So, for the duration of my relationship with Nauzy, I was on the pill for birth control. I stopped taking it about a month ago; it worked fine for me, but I wanted to get back in touch with my body and other hippie-like things. :p
In any event, I ovulated last month, a few weeks ago, for the first time since I've become sexually active. It was basically two days of fucking awesome (though sadly not two days of awesome fucking), and I've been trying to figure out what I liked about it so much. Mostly because I've been gushing about it to people, and they've been asking what was so awesome about it, and I didn't really have an answer for them.
While ovulating, I felt confident, sexy, and generally much less inhibited. I was also horny for the better part of 48 hours, as you'd expect. Not in an "uugh I am so sexually frustrated BLAH" sort of way, like I've felt in the past; rather, it was a completely unbidden, really sensual sort of experience. I felt like I really needed cock (that was my exact line of thought at one point*), but I also felt like if I were to get cock then that I would enjoy it like I'd never enjoyed sex before. I was also hallucinating stuff really nicely.** Here's an excerpt from my journal:
So, two days ago, at the munch, I flipped through a couple of how-to-do-sexy-bondage books. They aroused me more than bondage normally does, and more than I would have expected from, you know, a how-to book. I went home and masturbated and had the most incredible orgasm, twice. I chalked it up to not having been laid, and not having been laid kinkily, for about six months.

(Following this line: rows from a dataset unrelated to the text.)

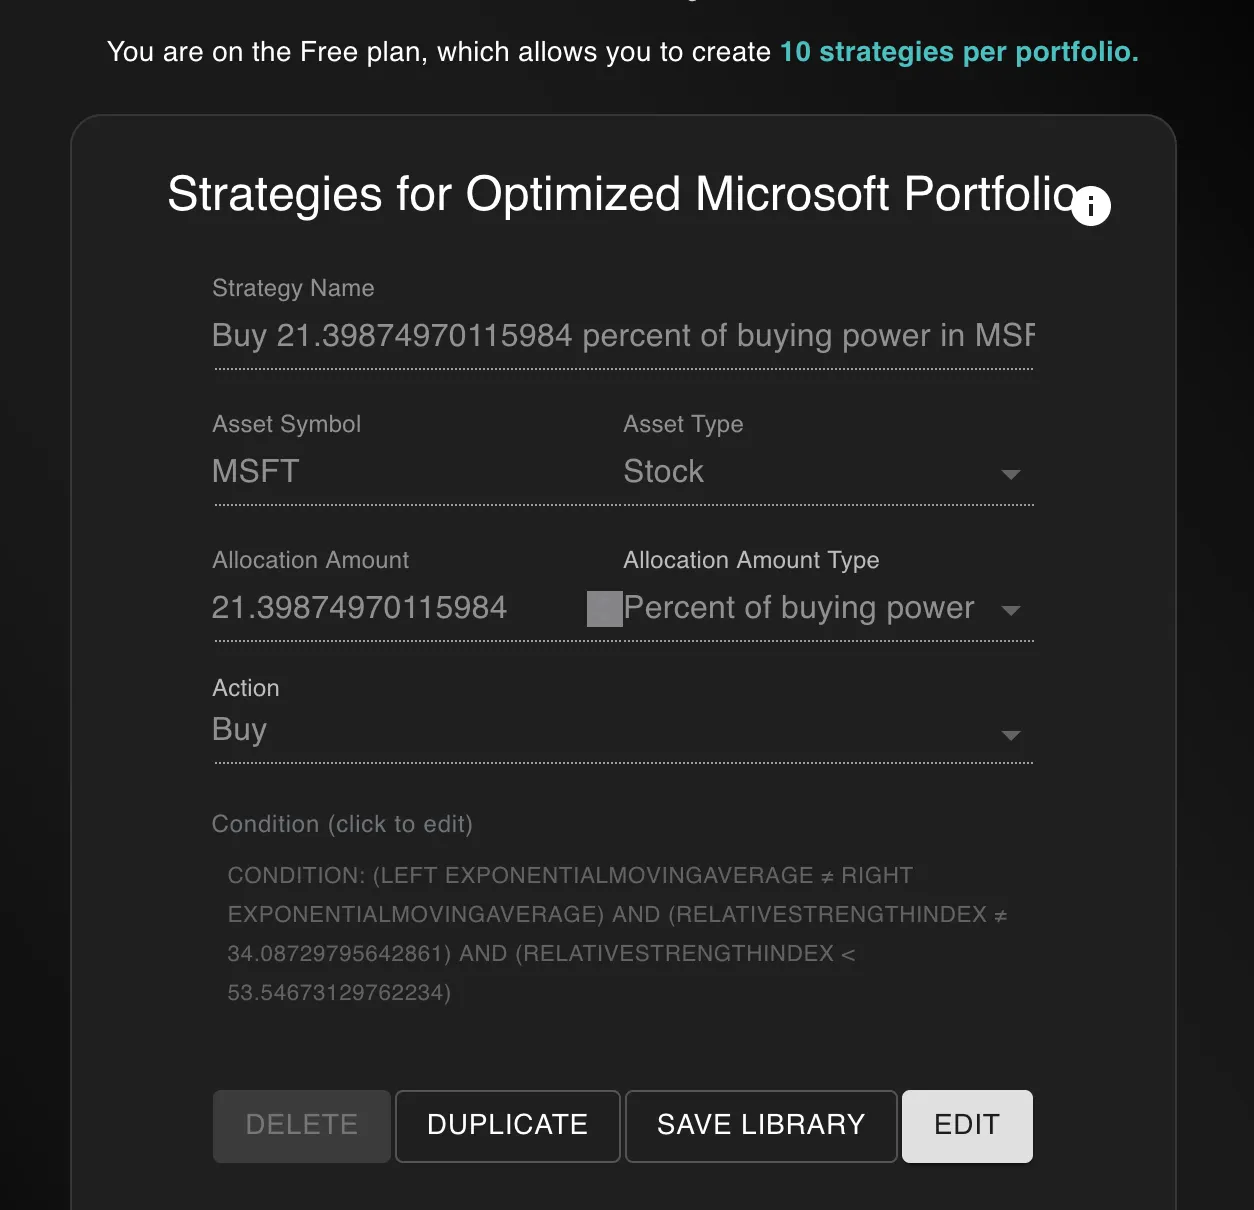Select the Allocation Amount value 21.39874970115984
Viewport: 1254px width, 1210px height.
click(359, 608)
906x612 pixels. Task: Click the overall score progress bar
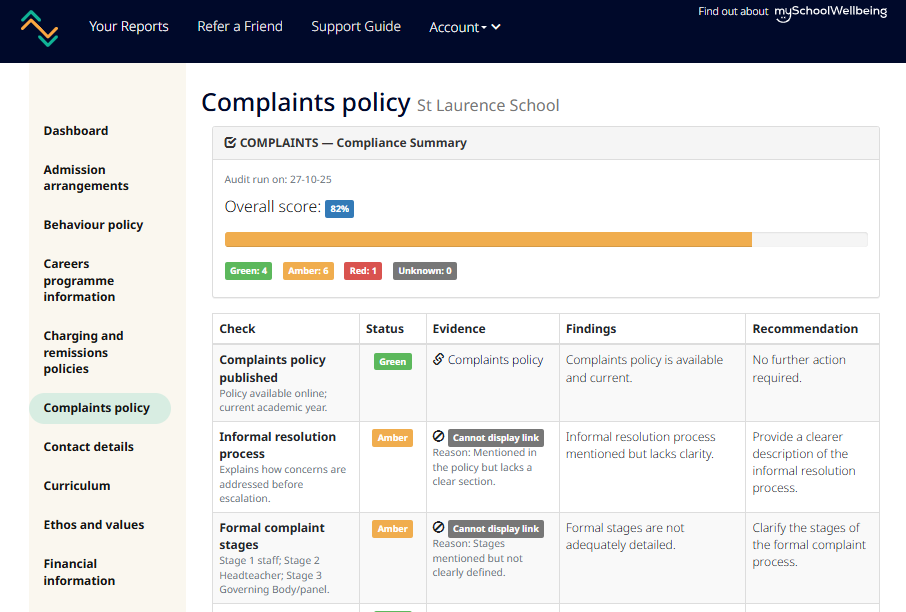coord(545,240)
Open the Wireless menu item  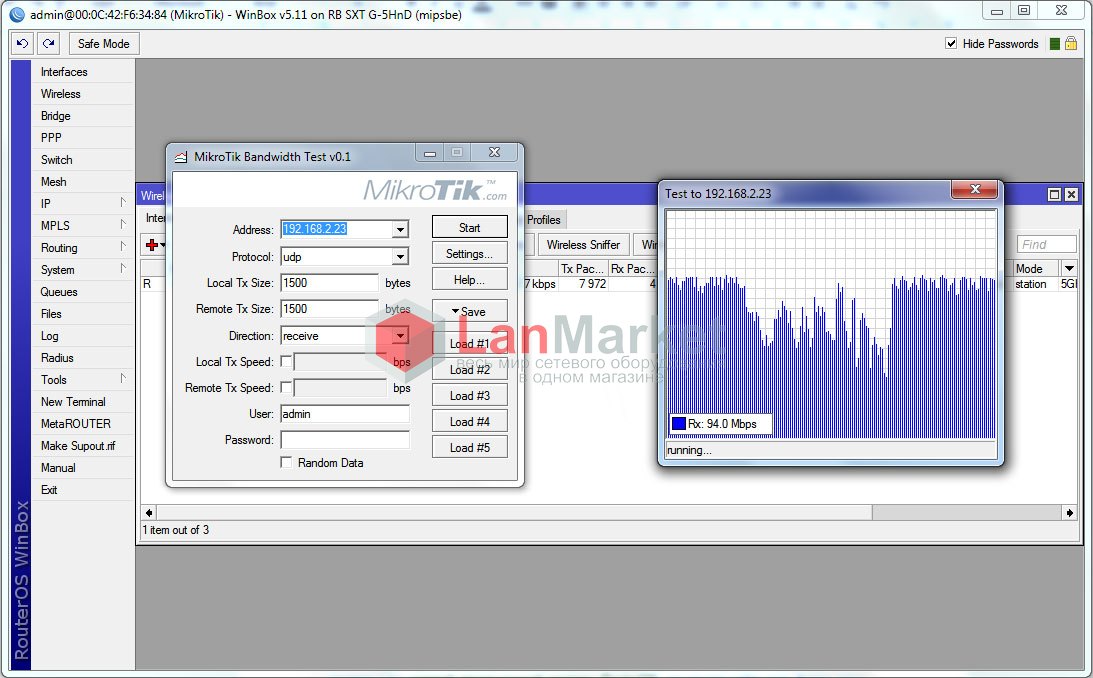[61, 94]
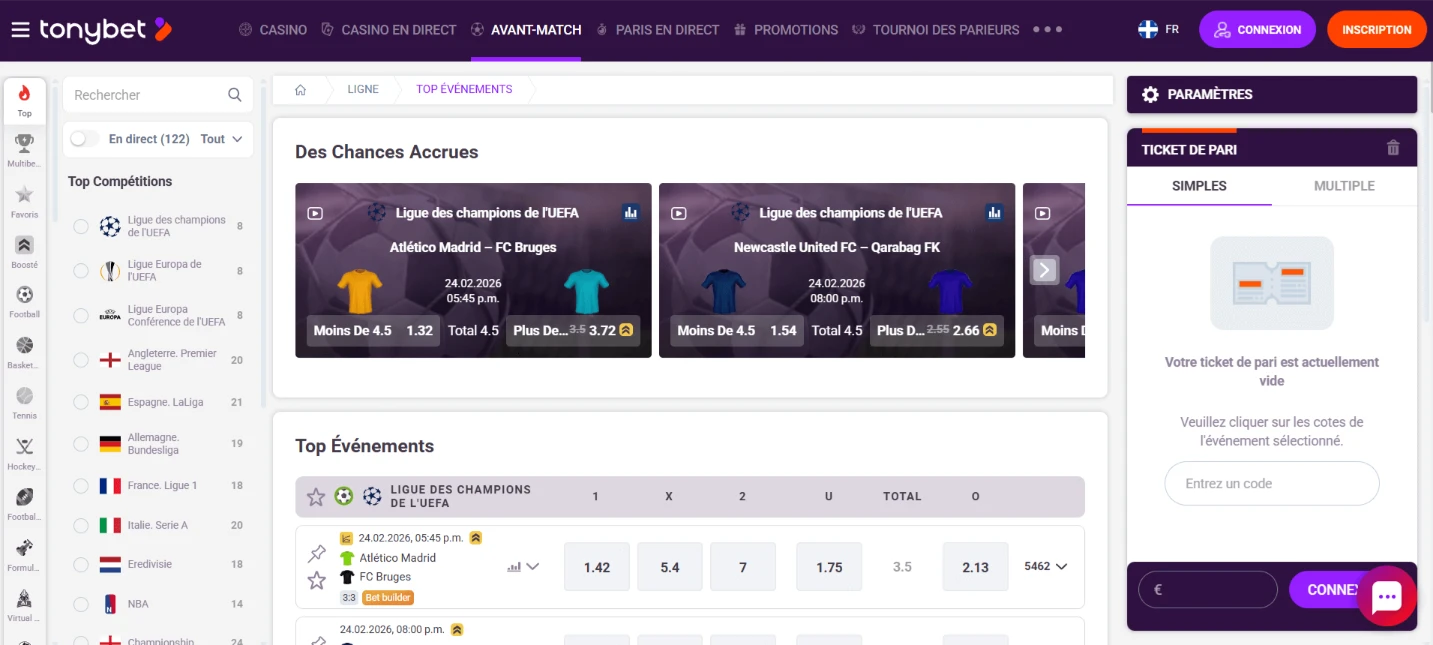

Yesterday I was supposed to meet this guy for a date that might possibly lead to sex in the near future. Due to a misunderstanding on my part, we missed each other. As I was sitting in the cafe, waiting for him to show up, I very vividly and suddenly imagined him, sitting across from me, leaning over the table to kiss me, hard, with tongue. And it was so weird, because I could almost feel, on my lips, what a kiss would feel like, and how good it would feel, right then, and my stomach dropped in the most pleasing way that it does when I really. want. sex. I went home, masturbated some more, had some more friggin' awesome orgasms.
I should also add that, when I was trying to decide what to wear on the date, I decided "aw, fuckit, heels it is," when I never wear high heels, and have never worn high heels to a first meeting with someone. For some reason, I associate wearing sneakers and conservative t-shirts with being capable and in control, and skirts and heels with being out of control (or in someone else's control). since you have to be somewhat cautious on a first meeting, not being in control is not ideal. Dressing up for a first meeting makes me anxious. But this time, it didn't; probably because I already felt out of control.
I wasn't sure when I was going to ovulate that cycle, or if I was going to at all (first couple months off the pill are usually a little wonky), so I wasn't expecting it. And then, pow, all of a sudden I was horny and thinking about sex all the time, and masturbating five times a day, and doing things like having a working imagination. It's rather like I was triggered! Hmmm!
I think the disinhibition and spontaneity I felt are the keys to why it was so awesome. My personality is usually very cautious and inhibited and anxious (or neurotic, in psychologist jargon), so not feeling that was... well, freeing, at the very least. Combine that with arousal, and ovulation starts to look like the way I feel on alcohol, or the way I'd love a trigger to make me feel.
Fascinating! And hot!
*I think I was thinking about sex with my roommate when I thought that. My roommate is hot, and sex with her would be fun, but she is cisgendered and therefore lacks cock. I wanted a fucking by a cis man, so she simply would not do.
**This bit is actually... well, let's put it this way: I am TERRIBLE at hallucinating things when a 'tist tells me to. But I am clearly capable of hallucinating tactile sensations, as this, er, episode reveals!